Gone forever was the drugstore on the southwest corner of Northwest 14th Street and Third Avenue. And the Capital Theater where I went to see “Gone With the Wind” when I was 17. And the restaurant around the corner on Third Avenue that the youngsters dubbed the “Nasty Man Café.” Gone, too, was the Pitts’ family dry cleaning store, where the Shop Boys hung out and played car poker from the sidewalk as cars passed along 14th Street.

Houses of worship that had laid their faith foundations in the area decades ago were uprooted. Some relocated. Some were lost forever.

Gradually, there were efforts, through Jackie Bell and the New Washington Heights organization, to revive Overtown. But nothing seemed to work for years, it seems, until Dr. Dorothy Jenkins Fields, founder of the Black Archives History and Research Foundation of South Florida decided she would not let her beloved Overtown die.

She had already led the restoration of a few pioneer homes and businesses including the Chapman House, the Ward Rooming House, the Dorsey House and Dr. S. H. Johnson ‘s X-Ray Clinic, and turned them into tiny museums that told Overtown’s story. Her plan for reviving Overtown also included restoring one of the area’s early iconic structures, the Lyric Theater, which was in ruins. Some people thought it couldn’t be done. The building was too far gone. But in her quiet and determined way and with the help of her family and community supporters, The Lyric Theater was reborn.
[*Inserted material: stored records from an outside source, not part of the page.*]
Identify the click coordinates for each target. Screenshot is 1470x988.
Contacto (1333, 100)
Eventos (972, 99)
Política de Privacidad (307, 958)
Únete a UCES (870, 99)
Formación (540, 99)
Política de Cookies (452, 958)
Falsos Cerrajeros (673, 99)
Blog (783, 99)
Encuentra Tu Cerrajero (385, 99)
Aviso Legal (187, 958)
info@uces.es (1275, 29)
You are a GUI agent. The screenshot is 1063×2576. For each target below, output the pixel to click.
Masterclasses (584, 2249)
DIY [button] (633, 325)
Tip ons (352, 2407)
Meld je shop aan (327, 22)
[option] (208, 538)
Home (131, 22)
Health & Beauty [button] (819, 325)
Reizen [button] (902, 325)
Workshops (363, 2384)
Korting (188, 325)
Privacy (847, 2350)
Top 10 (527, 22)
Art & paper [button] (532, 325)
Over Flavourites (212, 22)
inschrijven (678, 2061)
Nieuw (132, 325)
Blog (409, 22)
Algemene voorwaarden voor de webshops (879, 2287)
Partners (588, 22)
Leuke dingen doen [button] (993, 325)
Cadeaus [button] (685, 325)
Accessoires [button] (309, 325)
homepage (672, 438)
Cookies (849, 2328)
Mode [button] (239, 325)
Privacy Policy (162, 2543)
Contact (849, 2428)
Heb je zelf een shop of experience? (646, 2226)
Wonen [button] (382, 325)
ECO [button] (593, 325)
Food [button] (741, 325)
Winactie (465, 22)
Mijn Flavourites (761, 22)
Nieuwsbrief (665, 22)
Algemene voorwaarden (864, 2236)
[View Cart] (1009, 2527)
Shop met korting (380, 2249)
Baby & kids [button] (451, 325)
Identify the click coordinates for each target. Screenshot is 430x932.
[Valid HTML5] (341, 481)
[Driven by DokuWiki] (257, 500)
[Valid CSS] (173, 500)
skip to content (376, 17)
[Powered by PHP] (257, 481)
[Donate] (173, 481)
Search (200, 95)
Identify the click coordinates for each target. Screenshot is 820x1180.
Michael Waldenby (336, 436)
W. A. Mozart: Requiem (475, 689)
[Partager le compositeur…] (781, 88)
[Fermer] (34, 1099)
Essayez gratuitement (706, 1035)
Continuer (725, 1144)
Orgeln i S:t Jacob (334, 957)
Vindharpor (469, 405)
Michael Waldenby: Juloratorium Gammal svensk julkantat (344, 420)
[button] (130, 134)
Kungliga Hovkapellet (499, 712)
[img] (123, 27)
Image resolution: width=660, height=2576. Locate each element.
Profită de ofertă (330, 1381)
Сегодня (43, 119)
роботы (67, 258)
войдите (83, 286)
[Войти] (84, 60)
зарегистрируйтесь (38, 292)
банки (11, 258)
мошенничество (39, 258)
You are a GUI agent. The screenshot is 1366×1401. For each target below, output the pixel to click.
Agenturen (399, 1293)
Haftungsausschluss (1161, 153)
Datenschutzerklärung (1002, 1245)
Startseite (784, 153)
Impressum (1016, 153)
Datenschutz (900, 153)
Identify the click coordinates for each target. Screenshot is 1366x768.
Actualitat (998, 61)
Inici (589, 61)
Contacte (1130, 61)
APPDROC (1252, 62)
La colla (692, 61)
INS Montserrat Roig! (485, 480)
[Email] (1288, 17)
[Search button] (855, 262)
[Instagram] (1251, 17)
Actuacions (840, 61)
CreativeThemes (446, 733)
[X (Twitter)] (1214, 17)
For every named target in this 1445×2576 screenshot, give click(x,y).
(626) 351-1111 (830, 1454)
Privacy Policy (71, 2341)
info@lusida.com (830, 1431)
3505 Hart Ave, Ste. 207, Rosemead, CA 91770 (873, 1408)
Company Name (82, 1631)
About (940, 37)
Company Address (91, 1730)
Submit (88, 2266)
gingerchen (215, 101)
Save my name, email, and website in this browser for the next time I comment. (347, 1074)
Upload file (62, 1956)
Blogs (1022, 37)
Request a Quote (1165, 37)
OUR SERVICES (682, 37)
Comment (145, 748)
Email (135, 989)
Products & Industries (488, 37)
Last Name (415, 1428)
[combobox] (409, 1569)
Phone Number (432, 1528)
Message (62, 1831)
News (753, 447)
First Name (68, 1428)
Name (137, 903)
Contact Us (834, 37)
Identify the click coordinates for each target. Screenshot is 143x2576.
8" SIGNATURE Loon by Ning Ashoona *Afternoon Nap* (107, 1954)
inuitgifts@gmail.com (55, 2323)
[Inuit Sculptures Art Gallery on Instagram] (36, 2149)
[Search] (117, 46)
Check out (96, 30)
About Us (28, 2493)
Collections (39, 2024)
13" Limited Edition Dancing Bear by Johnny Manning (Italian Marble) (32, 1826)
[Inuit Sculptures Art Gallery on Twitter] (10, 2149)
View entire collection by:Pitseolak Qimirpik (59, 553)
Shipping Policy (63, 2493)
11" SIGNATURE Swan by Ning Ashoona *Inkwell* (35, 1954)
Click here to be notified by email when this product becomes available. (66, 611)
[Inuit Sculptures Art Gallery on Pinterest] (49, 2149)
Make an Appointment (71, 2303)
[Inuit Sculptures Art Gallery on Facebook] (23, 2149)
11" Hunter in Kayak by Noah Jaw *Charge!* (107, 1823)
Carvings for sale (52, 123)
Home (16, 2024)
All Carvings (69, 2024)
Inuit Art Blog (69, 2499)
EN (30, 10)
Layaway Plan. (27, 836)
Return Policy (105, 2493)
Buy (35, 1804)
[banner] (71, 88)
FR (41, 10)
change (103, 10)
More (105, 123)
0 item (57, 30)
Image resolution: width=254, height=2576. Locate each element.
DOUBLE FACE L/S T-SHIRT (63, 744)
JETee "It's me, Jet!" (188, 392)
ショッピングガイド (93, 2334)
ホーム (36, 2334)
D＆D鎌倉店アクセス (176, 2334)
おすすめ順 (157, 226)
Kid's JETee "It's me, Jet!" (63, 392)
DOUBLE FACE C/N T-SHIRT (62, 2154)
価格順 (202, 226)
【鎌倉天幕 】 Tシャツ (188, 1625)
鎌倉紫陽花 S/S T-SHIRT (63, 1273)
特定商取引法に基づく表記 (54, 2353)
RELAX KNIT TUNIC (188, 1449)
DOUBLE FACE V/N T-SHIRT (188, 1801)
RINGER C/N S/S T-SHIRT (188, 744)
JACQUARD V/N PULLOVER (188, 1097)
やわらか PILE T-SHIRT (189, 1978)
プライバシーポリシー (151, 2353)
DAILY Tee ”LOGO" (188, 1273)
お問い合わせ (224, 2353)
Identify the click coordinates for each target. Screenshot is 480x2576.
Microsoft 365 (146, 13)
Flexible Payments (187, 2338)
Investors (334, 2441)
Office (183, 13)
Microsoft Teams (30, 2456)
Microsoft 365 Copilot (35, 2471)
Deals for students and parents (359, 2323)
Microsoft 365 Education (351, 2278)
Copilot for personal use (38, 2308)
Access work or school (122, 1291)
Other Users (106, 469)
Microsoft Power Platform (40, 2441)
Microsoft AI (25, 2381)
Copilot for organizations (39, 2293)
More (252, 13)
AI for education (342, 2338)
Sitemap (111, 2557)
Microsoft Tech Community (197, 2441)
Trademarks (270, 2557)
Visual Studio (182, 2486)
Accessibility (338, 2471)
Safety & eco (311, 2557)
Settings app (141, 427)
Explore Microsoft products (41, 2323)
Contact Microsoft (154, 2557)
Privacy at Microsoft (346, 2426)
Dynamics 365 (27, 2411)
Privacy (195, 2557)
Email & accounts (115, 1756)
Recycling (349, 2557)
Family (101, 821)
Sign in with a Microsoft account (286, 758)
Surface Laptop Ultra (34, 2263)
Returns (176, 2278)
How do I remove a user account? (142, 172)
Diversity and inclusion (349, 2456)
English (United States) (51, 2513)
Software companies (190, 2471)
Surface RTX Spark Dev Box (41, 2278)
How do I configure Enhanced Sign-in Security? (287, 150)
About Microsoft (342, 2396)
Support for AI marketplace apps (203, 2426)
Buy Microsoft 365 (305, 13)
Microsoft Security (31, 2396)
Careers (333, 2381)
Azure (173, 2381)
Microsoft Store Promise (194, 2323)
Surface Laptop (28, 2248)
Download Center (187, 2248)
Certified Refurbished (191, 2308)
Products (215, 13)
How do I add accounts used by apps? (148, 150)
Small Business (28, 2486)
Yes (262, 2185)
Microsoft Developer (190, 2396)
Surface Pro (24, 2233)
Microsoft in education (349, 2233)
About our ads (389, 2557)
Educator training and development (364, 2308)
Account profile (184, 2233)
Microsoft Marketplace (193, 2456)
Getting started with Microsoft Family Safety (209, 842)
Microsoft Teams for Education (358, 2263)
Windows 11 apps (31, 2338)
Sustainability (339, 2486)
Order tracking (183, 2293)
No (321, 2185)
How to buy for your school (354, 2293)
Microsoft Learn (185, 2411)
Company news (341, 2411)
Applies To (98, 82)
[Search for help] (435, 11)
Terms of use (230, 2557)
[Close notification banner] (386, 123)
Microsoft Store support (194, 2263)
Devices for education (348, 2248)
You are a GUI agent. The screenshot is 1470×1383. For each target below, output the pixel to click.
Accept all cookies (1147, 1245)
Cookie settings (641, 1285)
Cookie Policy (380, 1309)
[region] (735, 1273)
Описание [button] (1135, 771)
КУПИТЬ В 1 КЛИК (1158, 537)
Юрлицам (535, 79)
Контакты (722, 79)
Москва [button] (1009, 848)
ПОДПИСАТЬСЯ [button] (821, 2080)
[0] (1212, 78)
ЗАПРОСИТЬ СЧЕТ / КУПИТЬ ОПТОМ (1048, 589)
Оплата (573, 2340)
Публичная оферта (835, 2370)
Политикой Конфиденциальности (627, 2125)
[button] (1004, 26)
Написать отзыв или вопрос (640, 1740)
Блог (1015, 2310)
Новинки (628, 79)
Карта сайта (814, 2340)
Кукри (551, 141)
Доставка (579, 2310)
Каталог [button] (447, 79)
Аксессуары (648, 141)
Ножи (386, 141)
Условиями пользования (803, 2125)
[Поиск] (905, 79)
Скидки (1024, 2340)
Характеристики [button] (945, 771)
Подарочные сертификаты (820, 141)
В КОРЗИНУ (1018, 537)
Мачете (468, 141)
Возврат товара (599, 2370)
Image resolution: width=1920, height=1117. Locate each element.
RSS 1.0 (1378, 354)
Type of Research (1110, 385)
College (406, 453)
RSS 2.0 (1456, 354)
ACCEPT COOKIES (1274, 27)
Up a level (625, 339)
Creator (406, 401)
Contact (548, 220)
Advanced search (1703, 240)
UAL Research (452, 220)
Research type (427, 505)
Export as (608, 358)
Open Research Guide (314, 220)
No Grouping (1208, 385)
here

With its restoring came hope. And that hope propelled Fields to establish the Historic Overtown Folklife Village, Overtown Main Street and the Miami Dade County Black Heritage Trail. There were guided tours, and other businesses started moving to Overtown. New housing went up. Second Avenue was coming alive again. But it wasn’t enough.

There was still that area left blighted when I-95 and I-395 came to town. People driving over the highways couldn’t see the homeless people, who, until law enforcement drove them away, spent their nights sleeping on discarded mattresses and blankets on mounds of dirt beneath the newly built highways. They couldn’t see the pain, the hopelessness.

Now, we have learned that a $60 million grant from the Biden Administration to build a new Underdeck Park will help bring back the spark to Overtown. The park will be a linear, one-mile multipurpose green space of about 33 acres. It will have bike paths and walking trails, playgrounds and dog parks. People will be able to go for walks in the park. They will say, “Hi” to each other, and perhaps strike up a few new friendships.

Dreamer that I am, I like the idea. I believe that building the new park will help to connect neighborhoods and people. Maybe.

It won’t bring back the grandeur of our old Overtown. Nothing ever will. But everything changes. And maybe, just maybe, the new park will give us a chance to create some new memories.